Yves Tumor – Praise A Lord Who Chews But Which Does Not Consume – Indiepoprock.fr
Le nouvel album d'Yves Tumor confirme l'avènement d'un nouveau sorcier de la production efficace.
La sortie de « Heaven To A tortured Mind » en 2020 avait consacré l’entrée d’Yves Tumor dans le monde d’une pop plus directe après des débuts expérimentaux. Mais, avouons-le, c’était aussi un album qui faisait du bien à écouter dans le contexte de sa publication puisque celui-ci est paru en plein confinement. Et, avec son côté extravagant, extraverti, hyper-vitaminé, un peu trop tout, avec une production clinquante, avec textures electro en fond, grosses guitares ronflantes et vocaux en featurings venus tout droit du r’n’b, cet album était un vrai plaisir de compensation pour tout ce qui ne nous était pas permis à l’époque. Pour autant, même à posteriori, même si on peut considérer qu’Yves Tumor s’était donné les moyens de devenir une grosse machine efficace avec l’ambition avouée d’écrire des tubes, ce disque n’est pas de ceux qu’on renie.
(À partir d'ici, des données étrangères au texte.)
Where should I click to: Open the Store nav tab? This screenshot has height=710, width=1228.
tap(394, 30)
Car « Heaven To A Tortured Mind », reste l’album d’un érudit doué plutôt habile pour faire cohabiter des sonorités qui se regardent souvent en chiens de faïence.
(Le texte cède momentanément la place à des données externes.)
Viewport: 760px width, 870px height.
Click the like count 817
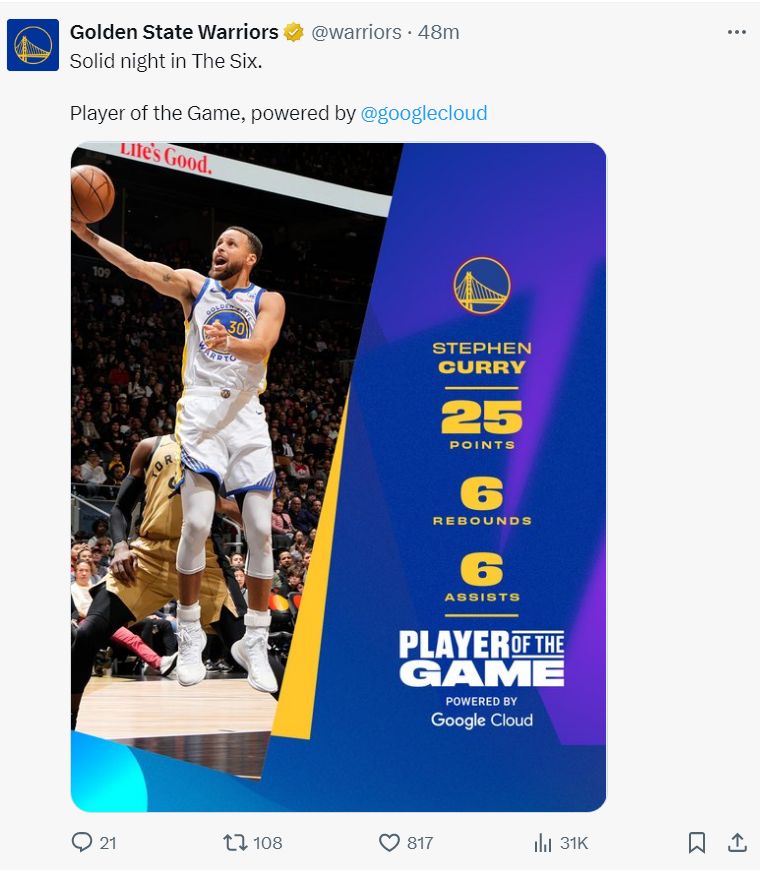(420, 843)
Aujourd’hui, « Praise A Lord… » vient confirmer qu’on a eu raison de ne pas rester bloqués derrière les barrières du bon goût et d’accepter Yves Tumor tout entier, avec ses outrances et ses ambitions commerciales assumées. Côté production, ça tape fort, avec un mur du son impressionnant où se croisent guitares sorties tout droit du hard-fm (Meteora Blues), batterie survoltée (Heaven Surrounds Us Like A Hood), des synthés et des cordes (Ebony Eye), et plus encore. Alors des esprits chagrins diront que de tels moyens mis en oeuvre à la production ne peuvent pas laisser de place à l’émotion ou à une véritable incarnation. Or, précisément, s’il est un aspect sur lequel Yves Tumor a encore franchi un cap, c’est dans celui de l’écriture.
Ainsi, au-delà de son côté rutilant, « Praise A Lord… » est un album dans lequel pop psyché, soul, rock et r’n’b s’entrelacent sans que domine un sentiment de trop plein, ce qui n’est pas un mince exploit. Après un début haletant et sexuel à souhait sur God Is A Circle, rythmé par un sample de gémissements en pleins ébats, Lovely Sewer enchaîne avec une dynamique pop impeccable, parfaitement portée par la voix féminine invitée. Plus loin, avec Parody, Yves Tumor offre une respiration avec une ballade psyché réhaussée d’effets épiques, Operator repart de plus belle avec une dynamique qui enfle encore et encore, et la fin d’album alterne entre petite bombe pop (Echolalia), groove impeccable (Fear Evil Like Fire) et final en feu d’artifice (Ebony Eye). C’est bien simple, « Praise A Lord… » contient tous les éléments pour fair fuir au départ un fan de pop indé pour finir par le prendre dans ses filets et ne plus le lâcher. C’est ce qu’on appelle le brio.